# emergen über ftp

## berni.walzl

kann man emerge auch über ftp durchführen? da ich hinter proxy bin, bei dem rsync und http zu ist. gibt es diese möglichkeit oder hab ich pech gehabt  :Sad: 

berni

----------

## Sas

Also das Herunterladen von Distfiles funktioniert auch über FTPs, einfach die FTP-Server als Mirrors in die make.conf eintragen.

Und fürs Synchronisieren müsstest du halt gucken, dass du über FTP an einen Portage-Snapshot kommst. Wäre halt einfach ein emerge-webrsync über FTP statt HTTP. ian! hier aus dem Forum hat Zugang zu einem Server, der alle paar Stunden einen aktuellen Snapshot zur Verfügung stellt. Vielleicht fragst du ihn mal ob da auch FTP möglich wäre.

edit: Da isser ja!

----------

## ian!

Das rsync zu ist, wundert mich ja nicht. Aber http zu und ftp offen?  :Shocked: 

Nun gut. Zum eigentlichen Problem: Falls die Frage in Richtung Portagetree-Updates geht, so ist da schon was zu machen. Schaue einmal in die Mirrorliste [1]. Dort bieten einige Server auch auf FTP Portage-Snapshots an.
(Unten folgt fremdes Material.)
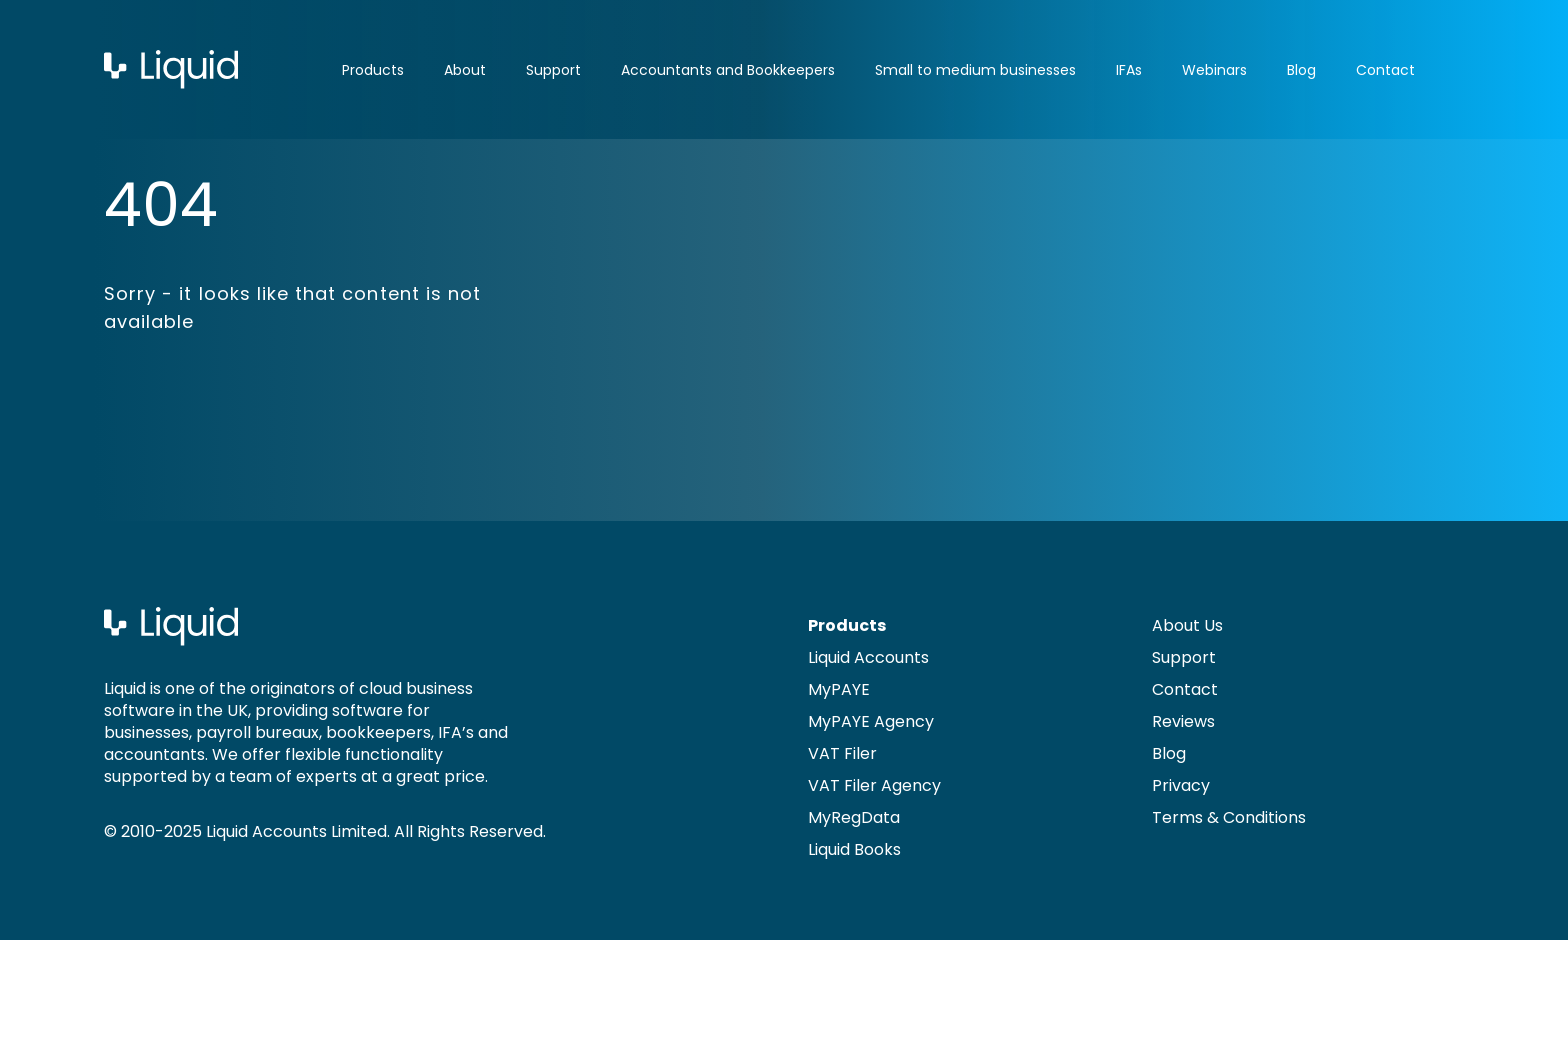 The height and width of the screenshot is (1040, 1568). I want to click on IFAs, so click(1129, 70).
Diese kannst du dann mit dem lokalen Tree syncen (so wie es z.B. auch emerge-webrsync macht).

[1] http://www.gentoo.org/main/en/mirrors.xml

----------

## ian!

 *Sas wrote:*   

> ian! hier aus dem Forum hat Zugang zu einen Server, der alle paar Stunden ein aktuellen Snapshot zur Verfügung stellt. Vielleicht fragst du ihn mal ob da auch FTP möglich wäre.

 

Auf dem Server wollte ich zunächst keine weiteren Dienste mehr einrichten. Wenn weitere Server verfügbar sind kann man sicherlich darübr nachdenken.

----------

## berni.walzl

wie schon erwähnt, bin ich hinter einem Proxy. Um genauer zu sein, hinter einem MS-Proxy.

Bei diesem Server ist eigentlich alles zu, außer http, ftp, icq und pop3.

Um sich zu einem http-server (z.B. www.gentoo.de) zu connecten, muss ich mich am MS-Server Authentifizieren. Dies funktioniert über das sogenannte NTLM-Protokoll.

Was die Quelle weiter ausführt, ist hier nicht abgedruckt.